§ TEXT PASSAGE:
__________

HAINES -- On the alpine trail through the spruce and hemlock forest, next to the full river rolling down in foamy waves before dropping over a ledge, it was dry.

There was no mud at all. It was also warm enough to be comfortable in a T-shirt and shorts, which my friend Martha wore, or lightweight hiking pants, which I had on.

Kate sported a flowered mini-skirt and Teresa tied a colorful scarf around her neck, dressing up her T-shirt. She also had a small flask of Crown Royal in her pack to toast with once we arrived at the Laughton Glacier (pronounced law-ton.)

The White Pass and Yukon Route train dropped us off here, 14 miles north of Skagway, at about 10 in the morning and would stop to retrieve us when it returned from Canada at 3 p.m.

We all headed to the bushes to pee before starting up the Forest Service path. We had fueled up after the 6 a.m. boat ride from Haines at the Starbucks across the street from the Skagway train depot.

This was before we came upon the sturdy wooden outhouse a little ways down the trail.

Once we got organized, the four of us hiked for about an hour until we reached the edge of a moraine.

Then we donned wind jackets -- and later fleeces and hats -- as we headed up the scoured rock and ice valley made by the retreating glacier following cairns, more or less, and talking about all kinds of things, but mostly about the other places my companions have been.

Kate and Martha are pioneering river guides. Martha said she'd been down the Grand Canyon 150 times. She and her husband own a Mexican restaurant in Haines now.

They stayed one summer after passing through with a portable burrito wagon. She couldn't believe I'd never roasted a fresh green chili pepper or that I'd never seen the Grand Canyon except in pictures.

Kate said she would like to go back to Turkey again someday. She described scouting class five rapids from a taxi cab, writing arrows on her map, indicating where to paddle the boat left or right and how, once she was actually in the river, following her own directions, it worked great... "Until we had no idea where we were" and she had to wing it and pray they'd make it out alive.

Of course they did; otherwise we wouldn't be sitting here on boulders, high above the river and below the steep gravel walls of the valley, with a blue and white glacier reaching down toward us from jagged peaks that could be in the mountains of Pakistan. Not that I would know for sure, since I've only been to K2 in books.

__________

§ DATA BLOCK:
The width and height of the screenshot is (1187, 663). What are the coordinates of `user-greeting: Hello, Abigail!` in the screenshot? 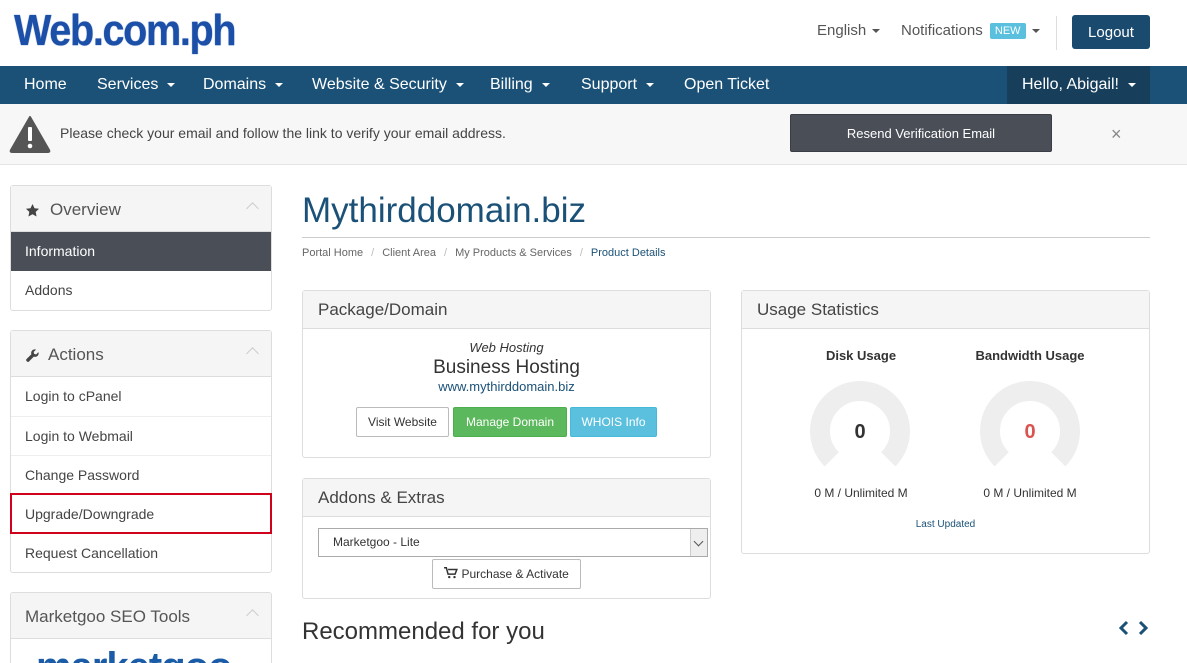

__________

§ YOUR OBJECTIVE: Summarize the account of the Laughton Glacier hike in two sentences.

§ TASK OUTPUT: Four hikers were dropped off by the White Pass and Yukon Route train 14 miles north of Skagway around 10 a.m. The train would pick them up at 3 p.m., and they hiked a dry Forest Service trail to a moraine, then climbed the glacier-scoured valley while talking about Martha's 150 Grand Canyon trips and Kate's rafting in Turkey, ending up on boulders below the glacier.